参照文書:
さらに、歳を重ねた後はソファよりも低い位置でくつろげる畳の方が体に優しく、長い目で見た際に合理的な選択となることも。また、リフォームや変更の余地も考慮しやすいため、ライフスタイルの変化に応じた空間活用を見込んで選ばれる方も多いです。
よくある後悔ポイントとその理由
段差が生む不便さと安全性の課題
小上がり畳コーナーはリビングの空間にアクセントを加える魅力的な場所として注目されますが、その段差が不便さや安全性を損なう原因になることがあります。
段差が20〜40cm程度あるため、特に小さな子どもや足腰が弱った高齢者にとってはつまずきやすく、転倒のリスクが高まることが後悔ポイントとしてよく挙げられます。
また、慌ただしい生活の中で段差の上り下りがストレスになり、次第に使用を避ける習慣がついてしまうケースもあります。
掃除やお手入れに手間がかかる問題
小上がり畳コーナーは掃除やお手入れ面でも意外なデメリットがあります。特に畳の素材によってはホコリやゴミが目立ちやすく、日々のメンテナンスに手間がかかることがあります。
い草ならではの風合いを楽しむなら定期的な拭き掃除や、湿気対策としてこまめな換気が必要です。さらに、段差部分や畳の隙間にゴミが溜まりやすいため、掃除が面倒だと感じることが「後悔」につながりやすいです。
サイズ感による使い勝手の悪さ
小上がり畳コーナーの広さを適切に設計しなかったことで使い勝手に影響が出る例は少なくありません。設置する際に中途半端な広さ(例えば2帖程度)のコーナーを計画してしまうと、大人が横になってゆったり過ごすことが難しく、収納スペースとしても十分に活用できない場合があります。
また、限られた間取りに小上がりを取り入れることで、逆にリビングが窮屈になってしまい、後悔に繋がることもあります。
子どもや高齢者が使いにくい設計
小上がり畳コーナーは家族みんながくつろげる場所として期待されますが、設計次第ではかえって全員が使いにくくなる可能性があります。

データ部分:
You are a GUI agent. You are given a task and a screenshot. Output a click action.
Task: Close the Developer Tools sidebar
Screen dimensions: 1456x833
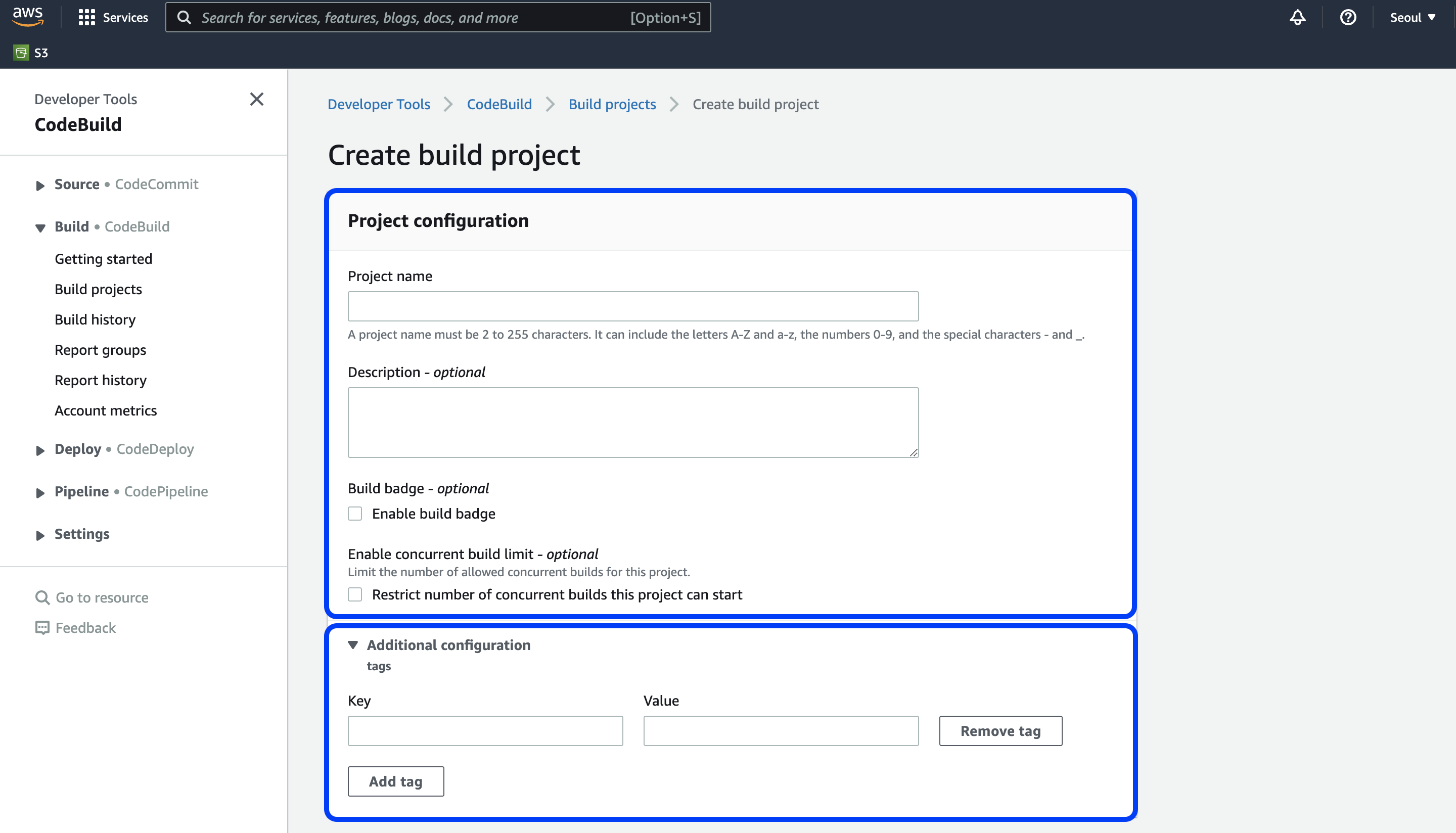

作業内容 1: 参照文書の「い草ならではの風合いを楽しむなら」で始まる段落を、主な事実を残したまま箇条書きに書き直してください。
作業内容 2: 参照文書の「また、慌ただしい生活の中で段」から「活用できない場合があります。」までを、一字一句違えずに書き写す。
データ部分の各行は、参照文書とは関係がありません。

完成した回答 1:
- い草の風合いを楽しむには、定期的な拭き掃除が必要。
- 湿気対策として、こまめな換気も必要。
- 段差部分や畳の隙間にゴミが溜まりやすい。
- 掃除が面倒だと感じることが「後悔」につながりやすい。

完成した回答 2:
また、慌ただしい生活の中で段差の上り下りがストレスになり、次第に使用を避ける習慣がついてしまうケースもあります。
掃除やお手入れに手間がかかる問題
小上がり畳コーナーは掃除やお手入れ面でも意外なデメリットがあります。特に畳の素材によってはホコリやゴミが目立ちやすく、日々のメンテナンスに手間がかかることがあります。
い草ならではの風合いを楽しむなら定期的な拭き掃除や、湿気対策としてこまめな換気が必要です。さらに、段差部分や畳の隙間にゴミが溜まりやすいため、掃除が面倒だと感じることが「後悔」につながりやすいです。
サイズ感による使い勝手の悪さ
小上がり畳コーナーの広さを適切に設計しなかったことで使い勝手に影響が出る例は少なくありません。設置する際に中途半端な広さ(例えば2帖程度)のコーナーを計画してしまうと、大人が横になってゆったり過ごすことが難しく、収納スペースとしても十分に活用できない場合があります。